:: Available data

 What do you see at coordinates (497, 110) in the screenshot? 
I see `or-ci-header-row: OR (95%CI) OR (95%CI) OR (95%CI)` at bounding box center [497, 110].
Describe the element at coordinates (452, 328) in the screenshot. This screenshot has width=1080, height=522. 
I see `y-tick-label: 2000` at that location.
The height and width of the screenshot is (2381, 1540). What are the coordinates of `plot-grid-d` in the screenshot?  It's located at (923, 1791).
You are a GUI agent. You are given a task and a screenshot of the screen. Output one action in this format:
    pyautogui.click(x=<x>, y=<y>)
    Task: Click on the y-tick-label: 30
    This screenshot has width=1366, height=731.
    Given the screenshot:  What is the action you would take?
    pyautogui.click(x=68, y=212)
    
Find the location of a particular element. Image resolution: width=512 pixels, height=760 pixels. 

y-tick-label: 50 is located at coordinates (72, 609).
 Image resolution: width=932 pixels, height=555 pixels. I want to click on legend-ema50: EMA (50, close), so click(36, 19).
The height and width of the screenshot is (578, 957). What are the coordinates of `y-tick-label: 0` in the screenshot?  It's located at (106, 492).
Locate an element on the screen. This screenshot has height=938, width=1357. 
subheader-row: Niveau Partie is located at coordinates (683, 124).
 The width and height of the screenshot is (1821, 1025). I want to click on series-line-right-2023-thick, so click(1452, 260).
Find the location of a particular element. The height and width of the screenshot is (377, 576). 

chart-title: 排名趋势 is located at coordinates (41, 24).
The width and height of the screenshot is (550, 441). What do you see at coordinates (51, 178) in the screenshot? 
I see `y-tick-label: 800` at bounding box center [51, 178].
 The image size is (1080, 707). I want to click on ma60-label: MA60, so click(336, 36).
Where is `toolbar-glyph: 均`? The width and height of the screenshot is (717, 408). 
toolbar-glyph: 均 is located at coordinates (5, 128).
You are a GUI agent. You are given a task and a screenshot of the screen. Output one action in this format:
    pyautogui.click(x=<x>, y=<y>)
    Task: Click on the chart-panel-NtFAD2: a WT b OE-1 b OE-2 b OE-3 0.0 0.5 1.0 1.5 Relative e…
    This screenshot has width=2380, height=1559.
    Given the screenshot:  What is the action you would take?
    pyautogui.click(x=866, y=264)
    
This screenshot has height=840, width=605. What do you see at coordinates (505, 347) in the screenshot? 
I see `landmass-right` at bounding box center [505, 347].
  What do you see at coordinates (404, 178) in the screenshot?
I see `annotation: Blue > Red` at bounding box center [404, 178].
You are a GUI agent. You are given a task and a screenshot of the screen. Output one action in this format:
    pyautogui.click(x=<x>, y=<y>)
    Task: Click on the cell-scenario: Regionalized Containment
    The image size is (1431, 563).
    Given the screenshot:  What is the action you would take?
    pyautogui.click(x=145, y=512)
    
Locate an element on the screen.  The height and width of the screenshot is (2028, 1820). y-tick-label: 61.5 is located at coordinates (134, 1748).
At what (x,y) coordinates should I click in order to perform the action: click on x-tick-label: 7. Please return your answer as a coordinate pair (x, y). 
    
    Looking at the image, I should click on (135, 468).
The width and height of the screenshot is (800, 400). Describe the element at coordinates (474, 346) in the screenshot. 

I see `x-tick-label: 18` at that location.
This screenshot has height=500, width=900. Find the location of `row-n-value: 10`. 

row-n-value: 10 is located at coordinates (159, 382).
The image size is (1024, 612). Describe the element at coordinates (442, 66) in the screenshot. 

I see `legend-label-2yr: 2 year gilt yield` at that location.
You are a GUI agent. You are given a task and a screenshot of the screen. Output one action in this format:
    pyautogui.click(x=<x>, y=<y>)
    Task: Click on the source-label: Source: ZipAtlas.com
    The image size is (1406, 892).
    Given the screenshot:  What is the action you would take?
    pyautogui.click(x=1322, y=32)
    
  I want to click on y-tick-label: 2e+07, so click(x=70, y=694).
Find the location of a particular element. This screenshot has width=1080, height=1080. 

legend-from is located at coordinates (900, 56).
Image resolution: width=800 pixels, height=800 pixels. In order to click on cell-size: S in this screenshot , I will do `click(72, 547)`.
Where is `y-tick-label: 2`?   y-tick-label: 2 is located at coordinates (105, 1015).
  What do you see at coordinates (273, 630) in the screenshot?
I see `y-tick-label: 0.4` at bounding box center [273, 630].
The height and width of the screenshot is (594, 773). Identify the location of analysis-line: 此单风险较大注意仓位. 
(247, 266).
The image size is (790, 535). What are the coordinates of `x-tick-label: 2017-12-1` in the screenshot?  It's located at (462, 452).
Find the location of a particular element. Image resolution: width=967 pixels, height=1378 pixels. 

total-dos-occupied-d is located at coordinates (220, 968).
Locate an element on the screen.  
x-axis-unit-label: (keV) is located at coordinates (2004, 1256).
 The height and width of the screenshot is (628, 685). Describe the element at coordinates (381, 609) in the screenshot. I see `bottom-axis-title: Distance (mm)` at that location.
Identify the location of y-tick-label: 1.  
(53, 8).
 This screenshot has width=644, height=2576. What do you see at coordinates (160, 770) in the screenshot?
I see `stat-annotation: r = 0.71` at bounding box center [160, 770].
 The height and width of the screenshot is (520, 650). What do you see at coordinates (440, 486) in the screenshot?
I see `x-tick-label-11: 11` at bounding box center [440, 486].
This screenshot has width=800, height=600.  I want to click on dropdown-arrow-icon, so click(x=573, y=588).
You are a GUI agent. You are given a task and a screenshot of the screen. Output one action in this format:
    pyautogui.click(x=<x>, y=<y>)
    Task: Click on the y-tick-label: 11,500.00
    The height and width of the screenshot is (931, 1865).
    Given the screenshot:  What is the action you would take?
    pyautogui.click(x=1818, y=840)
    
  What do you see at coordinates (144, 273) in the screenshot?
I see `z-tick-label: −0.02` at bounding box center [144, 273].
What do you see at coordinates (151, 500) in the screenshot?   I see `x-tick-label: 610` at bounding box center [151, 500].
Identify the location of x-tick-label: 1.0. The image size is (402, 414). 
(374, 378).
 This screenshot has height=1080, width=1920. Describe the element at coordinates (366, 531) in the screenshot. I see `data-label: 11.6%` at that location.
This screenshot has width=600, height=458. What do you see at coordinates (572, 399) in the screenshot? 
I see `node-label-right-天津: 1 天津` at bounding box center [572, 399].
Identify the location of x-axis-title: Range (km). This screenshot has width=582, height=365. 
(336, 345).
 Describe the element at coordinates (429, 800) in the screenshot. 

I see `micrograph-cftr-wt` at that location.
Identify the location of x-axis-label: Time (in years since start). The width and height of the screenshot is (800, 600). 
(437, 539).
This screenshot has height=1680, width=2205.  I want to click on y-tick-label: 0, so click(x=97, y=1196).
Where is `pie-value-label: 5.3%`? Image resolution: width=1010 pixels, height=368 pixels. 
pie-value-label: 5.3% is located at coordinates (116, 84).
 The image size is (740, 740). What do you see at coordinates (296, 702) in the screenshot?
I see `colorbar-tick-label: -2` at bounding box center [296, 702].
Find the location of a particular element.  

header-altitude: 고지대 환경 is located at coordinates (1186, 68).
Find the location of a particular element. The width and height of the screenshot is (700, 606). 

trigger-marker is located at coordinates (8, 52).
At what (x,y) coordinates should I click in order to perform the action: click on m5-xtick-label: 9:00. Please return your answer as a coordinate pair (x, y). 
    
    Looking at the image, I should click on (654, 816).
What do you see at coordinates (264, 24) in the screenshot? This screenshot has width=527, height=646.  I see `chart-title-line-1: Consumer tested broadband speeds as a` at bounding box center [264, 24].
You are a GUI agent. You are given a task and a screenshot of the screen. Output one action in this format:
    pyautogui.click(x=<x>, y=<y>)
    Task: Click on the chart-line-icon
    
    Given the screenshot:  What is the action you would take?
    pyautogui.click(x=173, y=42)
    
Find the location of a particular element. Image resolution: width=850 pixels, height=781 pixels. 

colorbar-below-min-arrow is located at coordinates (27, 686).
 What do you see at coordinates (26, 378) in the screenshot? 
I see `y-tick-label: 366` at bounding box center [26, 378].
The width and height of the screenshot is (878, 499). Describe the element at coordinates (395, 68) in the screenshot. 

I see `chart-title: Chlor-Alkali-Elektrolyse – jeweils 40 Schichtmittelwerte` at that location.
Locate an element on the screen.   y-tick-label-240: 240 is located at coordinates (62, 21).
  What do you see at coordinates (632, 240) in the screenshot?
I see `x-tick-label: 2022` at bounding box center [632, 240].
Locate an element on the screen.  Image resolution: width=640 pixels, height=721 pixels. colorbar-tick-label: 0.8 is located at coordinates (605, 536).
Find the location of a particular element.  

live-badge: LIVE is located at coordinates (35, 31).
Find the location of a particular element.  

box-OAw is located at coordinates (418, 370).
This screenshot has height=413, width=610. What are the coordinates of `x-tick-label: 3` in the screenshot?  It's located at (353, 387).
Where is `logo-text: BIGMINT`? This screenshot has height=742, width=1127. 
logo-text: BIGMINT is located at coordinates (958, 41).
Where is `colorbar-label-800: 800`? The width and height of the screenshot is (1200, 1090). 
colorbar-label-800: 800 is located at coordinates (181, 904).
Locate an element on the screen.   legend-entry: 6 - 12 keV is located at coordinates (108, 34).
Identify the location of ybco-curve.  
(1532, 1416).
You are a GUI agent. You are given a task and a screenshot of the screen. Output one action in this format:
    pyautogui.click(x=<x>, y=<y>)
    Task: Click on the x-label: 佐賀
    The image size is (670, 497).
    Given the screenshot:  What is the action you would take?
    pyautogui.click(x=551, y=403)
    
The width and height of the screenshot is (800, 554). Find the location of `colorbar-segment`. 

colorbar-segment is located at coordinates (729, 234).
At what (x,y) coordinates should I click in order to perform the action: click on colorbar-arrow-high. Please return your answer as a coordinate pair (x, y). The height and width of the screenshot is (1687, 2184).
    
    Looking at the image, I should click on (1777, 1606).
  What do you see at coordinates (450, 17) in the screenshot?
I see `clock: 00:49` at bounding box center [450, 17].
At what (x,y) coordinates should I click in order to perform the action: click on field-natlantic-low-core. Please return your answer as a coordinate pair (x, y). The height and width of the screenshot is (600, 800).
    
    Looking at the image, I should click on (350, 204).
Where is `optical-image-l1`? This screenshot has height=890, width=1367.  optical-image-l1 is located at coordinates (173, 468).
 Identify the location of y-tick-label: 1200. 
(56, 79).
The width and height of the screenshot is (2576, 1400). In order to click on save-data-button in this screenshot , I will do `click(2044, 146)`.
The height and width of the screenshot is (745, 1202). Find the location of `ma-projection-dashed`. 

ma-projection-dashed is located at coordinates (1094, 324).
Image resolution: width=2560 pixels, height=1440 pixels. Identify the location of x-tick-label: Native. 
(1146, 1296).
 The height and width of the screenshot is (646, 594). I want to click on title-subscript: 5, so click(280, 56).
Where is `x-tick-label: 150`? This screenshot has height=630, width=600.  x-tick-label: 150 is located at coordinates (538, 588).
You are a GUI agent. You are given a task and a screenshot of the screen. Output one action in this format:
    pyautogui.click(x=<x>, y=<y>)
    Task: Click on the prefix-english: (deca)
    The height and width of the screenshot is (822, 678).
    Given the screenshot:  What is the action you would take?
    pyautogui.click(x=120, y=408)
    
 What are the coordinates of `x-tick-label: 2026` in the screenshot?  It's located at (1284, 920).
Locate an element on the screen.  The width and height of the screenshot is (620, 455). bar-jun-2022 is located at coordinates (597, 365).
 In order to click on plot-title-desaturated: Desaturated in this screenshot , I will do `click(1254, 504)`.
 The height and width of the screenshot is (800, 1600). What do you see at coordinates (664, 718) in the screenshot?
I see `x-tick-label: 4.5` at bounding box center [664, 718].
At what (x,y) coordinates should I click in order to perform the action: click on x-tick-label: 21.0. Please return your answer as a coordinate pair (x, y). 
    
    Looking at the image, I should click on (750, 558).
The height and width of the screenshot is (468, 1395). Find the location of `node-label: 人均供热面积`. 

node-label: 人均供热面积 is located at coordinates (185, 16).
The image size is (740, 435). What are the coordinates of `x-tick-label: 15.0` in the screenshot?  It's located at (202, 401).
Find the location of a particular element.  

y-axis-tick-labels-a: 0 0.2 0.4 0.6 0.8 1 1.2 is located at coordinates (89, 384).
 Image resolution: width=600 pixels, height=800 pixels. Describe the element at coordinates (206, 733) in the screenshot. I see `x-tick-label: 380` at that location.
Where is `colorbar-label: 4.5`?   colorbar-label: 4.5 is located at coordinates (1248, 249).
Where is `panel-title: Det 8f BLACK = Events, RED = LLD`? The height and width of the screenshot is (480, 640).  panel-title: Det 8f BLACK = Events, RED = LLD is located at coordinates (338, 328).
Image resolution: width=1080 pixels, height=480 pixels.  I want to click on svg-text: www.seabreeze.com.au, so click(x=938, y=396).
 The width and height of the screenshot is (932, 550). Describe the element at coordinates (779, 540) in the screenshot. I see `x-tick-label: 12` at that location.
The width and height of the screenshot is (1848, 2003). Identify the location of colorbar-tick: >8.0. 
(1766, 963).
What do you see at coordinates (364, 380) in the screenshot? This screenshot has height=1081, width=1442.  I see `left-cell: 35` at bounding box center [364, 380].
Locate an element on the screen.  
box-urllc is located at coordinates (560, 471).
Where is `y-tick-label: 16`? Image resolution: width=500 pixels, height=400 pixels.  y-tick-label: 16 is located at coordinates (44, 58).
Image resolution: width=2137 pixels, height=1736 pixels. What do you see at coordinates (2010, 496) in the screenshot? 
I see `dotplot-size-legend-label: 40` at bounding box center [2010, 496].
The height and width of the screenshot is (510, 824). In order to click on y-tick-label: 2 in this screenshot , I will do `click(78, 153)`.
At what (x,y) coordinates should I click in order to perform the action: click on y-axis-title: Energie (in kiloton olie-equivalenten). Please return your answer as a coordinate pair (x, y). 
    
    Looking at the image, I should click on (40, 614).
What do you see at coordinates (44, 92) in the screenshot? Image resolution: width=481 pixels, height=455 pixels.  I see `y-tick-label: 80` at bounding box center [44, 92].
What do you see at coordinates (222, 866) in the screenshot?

::::

> _Task statement_
Rewrite the lines from the start of the listing through the line containing "center [497, 110].", both included, swapping "screenshot" for "screen capture" and leaving everything else unchanged.

> _Response to the exercise_
 What do you see at coordinates (497, 110) in the screen capture? 
I see `or-ci-header-row: OR (95%CI) OR (95%CI) OR (95%CI)` at bounding box center [497, 110].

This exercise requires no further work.